Das Ende der bilateralen Entwicklungshilfe sei nicht das Ende des Dialogs, betont Catherine Ray. "Wir werden auch weiterhin eng mit diesen Ländern zusammenarbeiten. Die großen Herausforderungen wie der Klimawandel, Sicherheitsfragen, der Kampf gegen Drogen und Menschenhandel betreffen uns alle gleichermaßen." In diesen Bereichen will die EU so genannte "neue Partnerschaften" mit den 19 Ländern begründen, in die ebenfalls Geld aus Brüssel fließen soll. "Wir sind davon überzeugt, dass diese Länder ausreichend entwickelt sind. Sie verfügen über Steuersysteme und eigene Finanzmittel und sie spielen seit einigen Jahren eine immer wichtigere Rolle auf der internationalen Bühne. Jetzt ist es an ihnen zu entscheiden, wie sie sich weiter entwickeln wollen." China und Brasilien hatten im Zusammenhang mit der Euro-Krise mehrfach angedeutet, dass sie unter bestimmten Bedingungen bereit wären, Europa zu helfen. Beide Länder erhalten derzeit noch Entwicklungshilfe aus dem Fonds der EU-Kommission.
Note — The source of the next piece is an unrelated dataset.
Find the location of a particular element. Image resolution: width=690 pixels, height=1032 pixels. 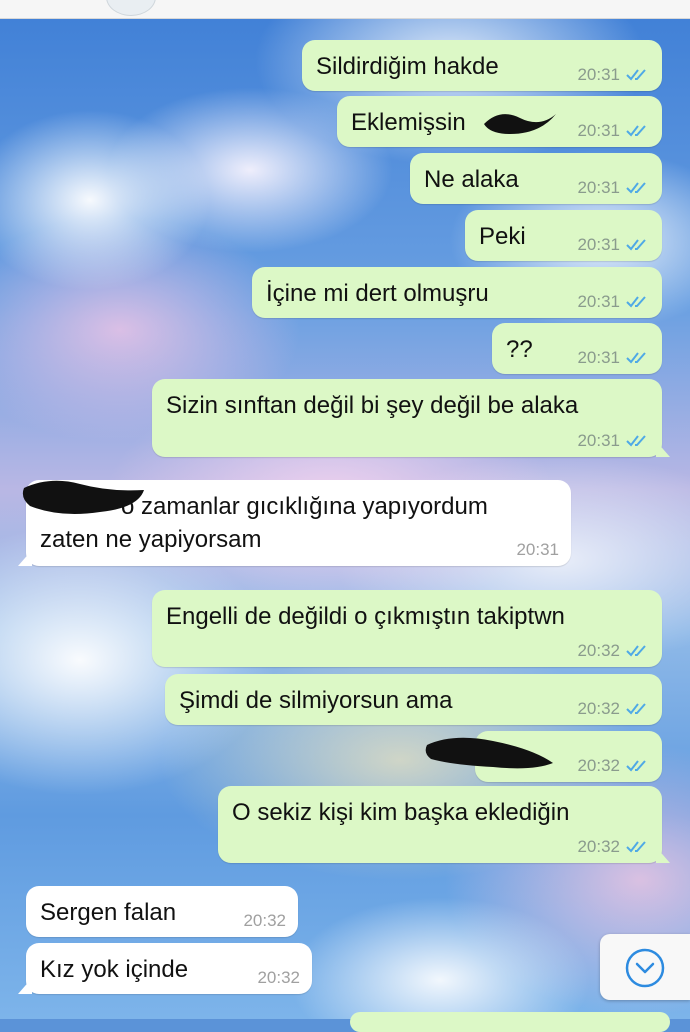

message-bubble-incoming: Kız yok içinde 20:32 is located at coordinates (165, 968).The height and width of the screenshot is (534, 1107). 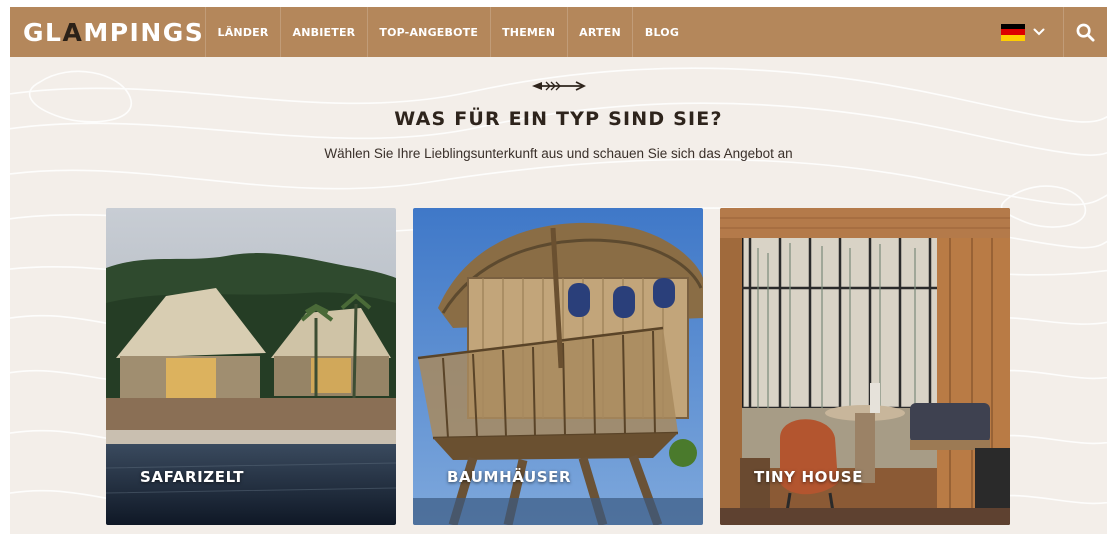 What do you see at coordinates (324, 32) in the screenshot?
I see `nav-item-anbieter: ANBIETER` at bounding box center [324, 32].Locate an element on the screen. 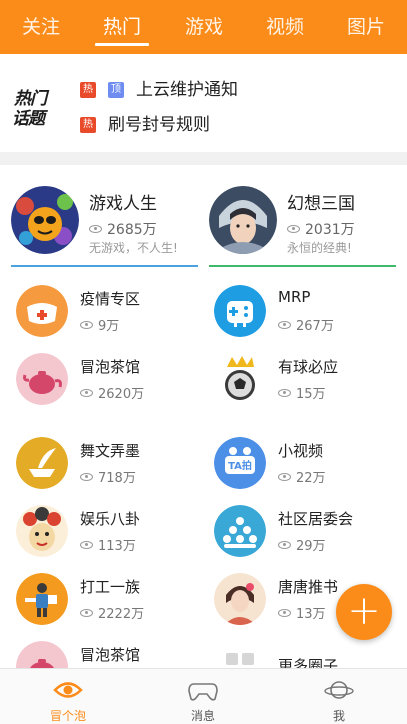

Bis 2015 will die EU ihre Entwicklungshilfe auf 0,7 Prozent des Bruttonationalprodukts anheben. Menschenrechte, Demokratie und gute Regierungsführung sollen bei der Hilfe eine stärkere Bedeutung erhalten. Die EU ist der derzeit weltweit größte Geber von Entwicklungshilfe, und daran solle sich auch in Zukunft nichts ändern, so Andris Piebalgs bei der Vorstellung der neuen Maßnahmen in Brüssel. In dem Zeitraum von 2014 bis 2020 sollen demnach rund 57,5 Milliarden Euro für Entwicklungshilfe ausgegeben werden, das entspricht einer Steigerung des Etats um 38 Prozent im Vergleich zum den Jahren 2007 bis 2013. Gut 34 Milliarden Euro davon sollen Staaten in Afrika, der Karibik- und der Pazifik-Region zugute kommen. Die Vorschläge der Kommission müssen jetzt im Europaparlament und von den EU-Staaten im Ministerrat beraten werden. Mit Beschlüssen ist erst nach längeren Verhandlungen im Laufe des kommenden Jahres zu rechnen.